Polymers and composites made incredibly cheaply

fiber-reinforced-polymer
The method allowed 3-D printing of a spiral (top) and a molecular model of the monomer (center). The team also fabricated a carbon-fiber-reinforced composite panel (bottom) similar to those used for cars, boats, and planes.

Researchers have found a way to create industrially important thermoset polymer and fiber-reinforced polymer composite products at considerably lower expense than has been possible before.

The method could be useful for making a wide variety of polymer and composite products in a range of creative forms—including strong, lightweight shaped materials for the bodies of cars, boats, and planes, some of the largest-volume applications of fiber-reinforced polymer composites.

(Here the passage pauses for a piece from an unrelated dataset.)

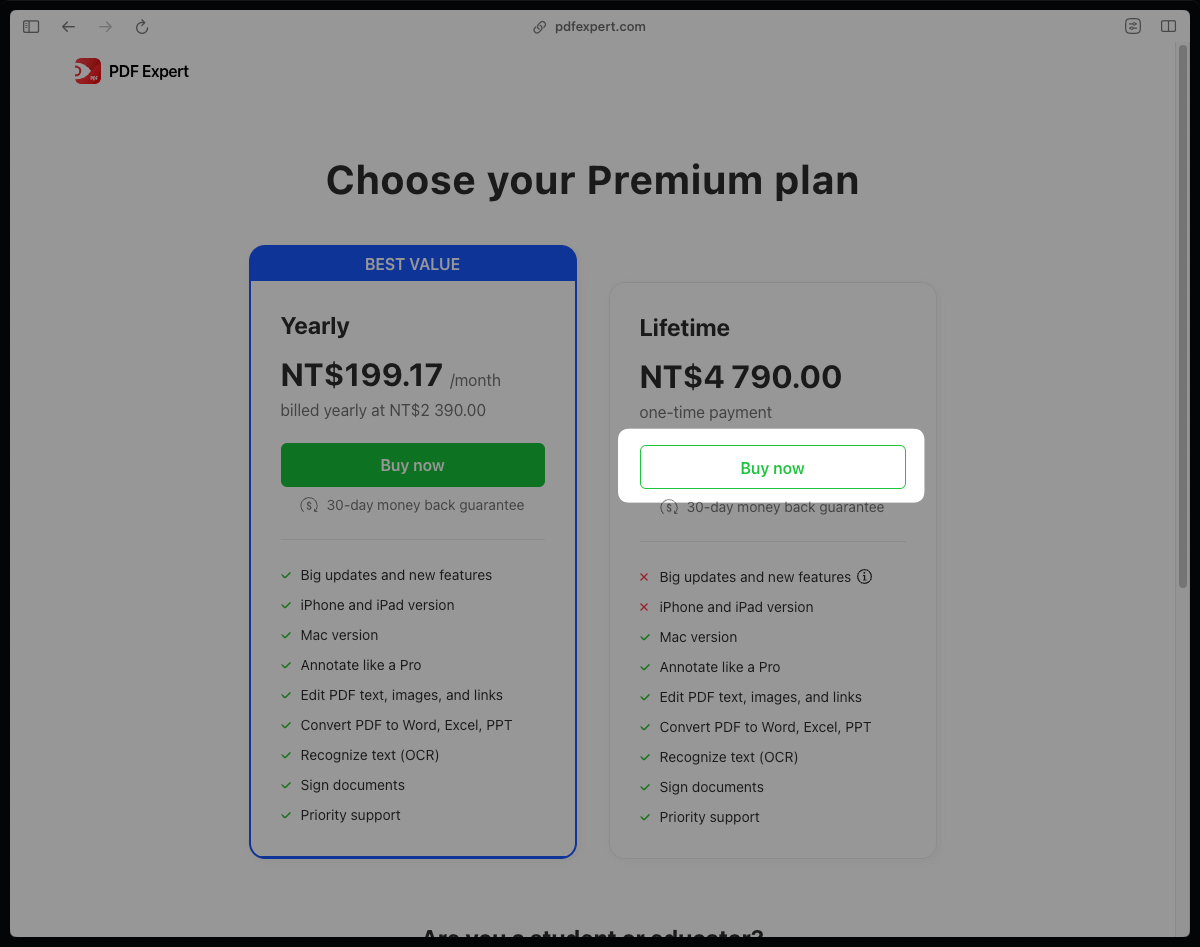Click the PDF Expert logo icon
The image size is (1200, 947).
pos(88,71)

Manufacturing high-performance thermoset components currently require autoclaves that cure preshaped monomer resins by heating them under pressure. The size of the autoclave scales with the size of the component, so some are very large indeed. The process is slow and uses an enormous amount of energy, especially for large components.

Aerospace engineers Scott R. White and Philippe H. Geubelle, chemist Jeffrey S. Moore, materials scientist Nancy R. Sottos, and coworkers at the University of Illinois, Urbana-Champaign, developed the new cost-effective method (Nature 2018, DOI: 10.1038/s41586-018-0054-x).

The researchers estimate that conventional curing of a small section of a Boeing 787 fiber-reinforced composite fuselage requires 96,000 kilowatt hours of electrical energy, the amount used by about nine residential homes in one year. They believe their new curing method would lower the energy requirement for the same part to 9.6 milliwatt hours, enough to light a 25-watt incandescent bulb for about 2 seconds.